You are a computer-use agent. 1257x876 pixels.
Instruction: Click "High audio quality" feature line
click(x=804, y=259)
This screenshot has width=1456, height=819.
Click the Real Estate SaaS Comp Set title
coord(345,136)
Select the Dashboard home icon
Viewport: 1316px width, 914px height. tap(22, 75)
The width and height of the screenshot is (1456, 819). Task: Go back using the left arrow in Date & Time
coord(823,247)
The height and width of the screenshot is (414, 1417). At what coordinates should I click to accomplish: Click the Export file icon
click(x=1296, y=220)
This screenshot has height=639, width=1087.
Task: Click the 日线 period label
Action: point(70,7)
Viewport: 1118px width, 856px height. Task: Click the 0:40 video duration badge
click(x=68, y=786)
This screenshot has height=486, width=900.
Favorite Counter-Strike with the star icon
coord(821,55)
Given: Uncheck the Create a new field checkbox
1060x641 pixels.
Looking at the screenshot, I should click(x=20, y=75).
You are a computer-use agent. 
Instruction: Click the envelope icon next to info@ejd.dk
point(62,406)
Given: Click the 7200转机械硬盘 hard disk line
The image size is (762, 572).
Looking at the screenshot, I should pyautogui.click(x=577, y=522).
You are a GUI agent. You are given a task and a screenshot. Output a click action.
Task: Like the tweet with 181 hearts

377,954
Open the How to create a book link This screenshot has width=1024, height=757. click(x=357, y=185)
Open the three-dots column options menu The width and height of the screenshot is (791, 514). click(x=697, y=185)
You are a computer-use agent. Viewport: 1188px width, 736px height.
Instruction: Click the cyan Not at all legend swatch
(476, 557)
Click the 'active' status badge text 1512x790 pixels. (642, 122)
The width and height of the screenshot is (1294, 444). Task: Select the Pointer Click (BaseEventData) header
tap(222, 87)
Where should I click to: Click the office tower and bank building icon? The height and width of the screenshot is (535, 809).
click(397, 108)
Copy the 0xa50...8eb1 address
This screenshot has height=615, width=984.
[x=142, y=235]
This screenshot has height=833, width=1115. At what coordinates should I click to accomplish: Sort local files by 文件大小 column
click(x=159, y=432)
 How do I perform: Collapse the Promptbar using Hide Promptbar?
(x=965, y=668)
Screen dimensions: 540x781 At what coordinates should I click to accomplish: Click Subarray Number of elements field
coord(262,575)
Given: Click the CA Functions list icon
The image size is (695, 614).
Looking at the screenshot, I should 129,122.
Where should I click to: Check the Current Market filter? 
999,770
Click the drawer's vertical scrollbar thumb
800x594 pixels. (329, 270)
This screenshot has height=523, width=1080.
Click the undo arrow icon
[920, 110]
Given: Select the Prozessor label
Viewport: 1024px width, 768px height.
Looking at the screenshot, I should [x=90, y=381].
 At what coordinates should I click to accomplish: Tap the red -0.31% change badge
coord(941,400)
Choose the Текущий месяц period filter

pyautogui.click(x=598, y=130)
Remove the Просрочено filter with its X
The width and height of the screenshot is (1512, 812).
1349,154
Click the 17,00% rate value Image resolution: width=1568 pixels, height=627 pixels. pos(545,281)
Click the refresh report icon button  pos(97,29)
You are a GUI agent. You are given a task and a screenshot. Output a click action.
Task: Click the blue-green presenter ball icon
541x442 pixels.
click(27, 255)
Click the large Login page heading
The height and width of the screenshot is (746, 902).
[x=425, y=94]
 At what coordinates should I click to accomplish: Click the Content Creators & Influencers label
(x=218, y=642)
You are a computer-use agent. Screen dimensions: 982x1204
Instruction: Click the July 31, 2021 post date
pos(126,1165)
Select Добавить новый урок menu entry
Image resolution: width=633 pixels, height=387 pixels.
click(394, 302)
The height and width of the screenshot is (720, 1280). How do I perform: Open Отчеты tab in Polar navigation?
━━━━━━━━━━━━━━━━━━━━
**Required work:** Would you write out all of the data exactly as given?

**Task result:**
You are a computer-use agent. 1257x876 pixels.
Instruction: Click "High audio quality" feature line
click(x=804, y=259)
This screenshot has width=1456, height=819.
Click the Real Estate SaaS Comp Set title
coord(345,136)
Select the Dashboard home icon
Viewport: 1316px width, 914px height. tap(22, 75)
The width and height of the screenshot is (1456, 819). Task: Go back using the left arrow in Date & Time
coord(823,247)
The height and width of the screenshot is (414, 1417). At what coordinates should I click to accomplish: Click the Export file icon
click(x=1296, y=220)
This screenshot has height=639, width=1087.
Task: Click the 日线 period label
Action: point(70,7)
Viewport: 1118px width, 856px height. Task: Click the 0:40 video duration badge
click(x=68, y=786)
This screenshot has height=486, width=900.
Favorite Counter-Strike with the star icon
coord(821,55)
Given: Uncheck the Create a new field checkbox
1060x641 pixels.
Looking at the screenshot, I should click(x=20, y=75).
You are a computer-use agent. 
Instruction: Click the envelope icon next to info@ejd.dk
point(62,406)
Given: Click the 7200转机械硬盘 hard disk line
The image size is (762, 572).
Looking at the screenshot, I should pyautogui.click(x=577, y=522).
You are a GUI agent. You are given a task and a screenshot. Output a click action.
Task: Like the tweet with 181 hearts

377,954
Open the How to create a book link This screenshot has width=1024, height=757. click(x=357, y=185)
Open the three-dots column options menu The width and height of the screenshot is (791, 514). click(x=697, y=185)
You are a computer-use agent. Viewport: 1188px width, 736px height.
Instruction: Click the cyan Not at all legend swatch
(476, 557)
Click the 'active' status badge text 1512x790 pixels. (642, 122)
The width and height of the screenshot is (1294, 444). Task: Select the Pointer Click (BaseEventData) header
tap(222, 87)
Where should I click to: Click the office tower and bank building icon? The height and width of the screenshot is (535, 809).
click(397, 108)
Copy the 0xa50...8eb1 address
This screenshot has height=615, width=984.
[x=142, y=235]
This screenshot has height=833, width=1115. At what coordinates should I click to accomplish: Sort local files by 文件大小 column
click(x=159, y=432)
 How do I perform: Collapse the Promptbar using Hide Promptbar?
(x=965, y=668)
Screen dimensions: 540x781 At what coordinates should I click to accomplish: Click Subarray Number of elements field
coord(262,575)
Given: Click the CA Functions list icon
The image size is (695, 614).
Looking at the screenshot, I should 129,122.
Where should I click to: Check the Current Market filter? 
999,770
Click the drawer's vertical scrollbar thumb
800x594 pixels. (329, 270)
This screenshot has height=523, width=1080.
Click the undo arrow icon
[920, 110]
Given: Select the Prozessor label
Viewport: 1024px width, 768px height.
Looking at the screenshot, I should [x=90, y=381].
 At what coordinates should I click to accomplish: Tap the red -0.31% change badge
coord(941,400)
Choose the Текущий месяц period filter

pyautogui.click(x=598, y=130)
Remove the Просрочено filter with its X
The width and height of the screenshot is (1512, 812).
1349,154
Click the 17,00% rate value Image resolution: width=1568 pixels, height=627 pixels. pos(545,281)
Click the refresh report icon button  pos(97,29)
You are a GUI agent. You are given a task and a screenshot. Output a click action.
Task: Click the blue-green presenter ball icon
541x442 pixels.
click(27, 255)
Click the large Login page heading
The height and width of the screenshot is (746, 902).
[x=425, y=94]
 At what coordinates should I click to accomplish: Click the Content Creators & Influencers label
(x=218, y=642)
You are a computer-use agent. Screen dimensions: 982x1204
Instruction: Click the July 31, 2021 post date
pos(126,1165)
Select Добавить новый урок menu entry
Image resolution: width=633 pixels, height=387 pixels.
click(394, 302)
The height and width of the screenshot is (720, 1280). How do I perform: Open Отчеты tab in Polar navigation?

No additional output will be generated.